Thursday, June 25, 2009

Fraudulent Costs

I find it amusing that the Google ads have changed based on my overseas IP address. Several have assumed that I'm traveling abroad in search of an abortion. Huh.

Anyway, Judge Smails writes in:
Heard an interesting anti-public option argument today. I like the idea of public-private competition, so don't take this as me on some sort of crusade. I just thought it was a pretty solid argument against the public option:

Private insurance firms work on a profit-system. This allegedly has many good benefits (i.e. competition reduces prices). But it also has at least one bad side effect in the health insurance industry: firms seek to make more profit in part by getting out of paying claims. Indeed, this is a major complaint of many people --- their insurance company fought them over paying out for things they were supposed to pay for. In theory, a public option that had no profit-motive wouldn't worry nearly as much about such things; there would be no profit to be gained by aggressively denying claims.

However, there is a flip-side to this coin. Private firms that aggressively fight paying out claims in order to make more profits are also likely to aggressively fight fraudulent claims, since those claims would also undermine profits. Conversely, a public option that has no profit-motive will have less incentive to fight fraudulent claims. So we should expect that the public option will be burdened with a higher-level of deadweight loss due to fraud. And indeed, Medicare fraud is a serious problem that costs billions of dollars.

Thought it was an interesting argument. It's not a damning argument against the public option idea, but it does raise one legitimate negative that makes sense to me.

This is the first time I've heard of Medicare fraud being a particular problem (who is getting the extra dough? It can't be the patients, so, doctors? hospitals?) but I'll take that as a given for the purposes of this post. There are at least two replies to defend the honor of a public system.

First, even though a public option would be a non-profit, it doesn't follow that it would be less concerned about fraud, any more than any other non-profit doesn't need to keep an eye on the bottom line (assuming that the public option doesn't have access to limitless subsidies, which is an argument for another time, but certainly I'm hoping that it doesn't). Faced with fraud, a private insurer can either recoup the cost by decreasing profits, decreasing care, or trying to limit fraud. The public plan would have only two of those three avenues open, and I don't think it necessarily follows that the tolerate-fraud-decrease-care would be the default position.

Second, I think the main attraction of the public option is the competition aspect of it. Private insurers keep their costs down by denying claims, but raise costs by making a profit. The public option can have higher costs (i.e. giving more care) because it doesn't have a profit motive. So even if the public option were burdened by fraud above and beyond a private plan it could still be competitive.

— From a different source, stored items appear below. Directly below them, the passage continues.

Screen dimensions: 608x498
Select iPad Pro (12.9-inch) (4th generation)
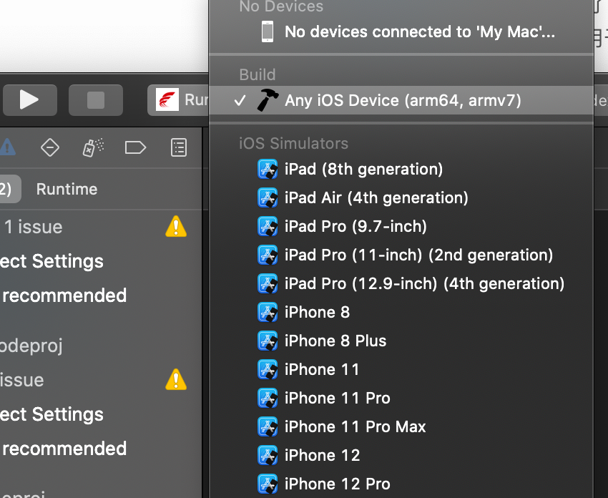point(424,284)
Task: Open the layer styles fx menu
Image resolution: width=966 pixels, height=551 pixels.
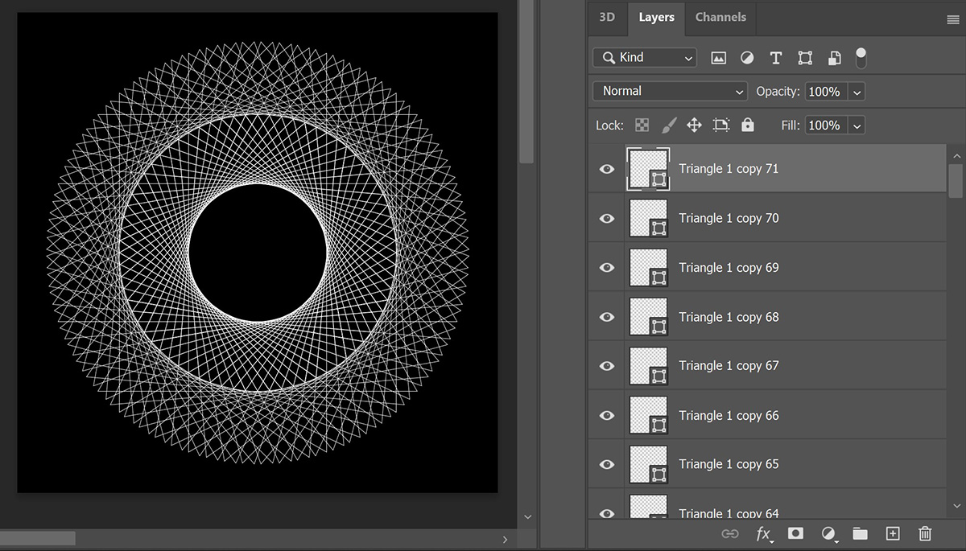Action: [762, 533]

Looks like Obama is really starting to put some weight behind this. Krugman and Yglesias have made been arguing the point, however, that Obama seems to run to the middle too early. Krugman:
My big fear about Obama has always been not that he doesn’t understand the issues, but that his urge to compromise — his vision of himself as a politician who transcends the old partisan divisions — will lead him to negotiate with himself, and give away far too much. He did that on the stimulus bill, where he offered an inadequate plan in order to win bipartisan support, then got nothing in return — and was forced to reduce the plan further so that Susan Collins could claim her pound of flesh.

Yglesias:
Framing effects are important in politics. The public-private competition is supposed to be a compromise between the pristine vision of single-payer and the desire of private insurers not to be put out of business. It creates a situation in which insurers are challenged to prove that single-payer advocates are wrong, rather than simply assert it. But with no single-payer plan in the mix, this gets lost, and the compromise becomes the leftmost anchor of the debate. A single-payer plan couldn’t possibly have passed, but I think having hearings on single-payer and having one committee draft a serious single-payer bill that gets a serious CBO score would have been a useful exercise. In particular, it would have focused the mind on the costs involved in rejecting this option.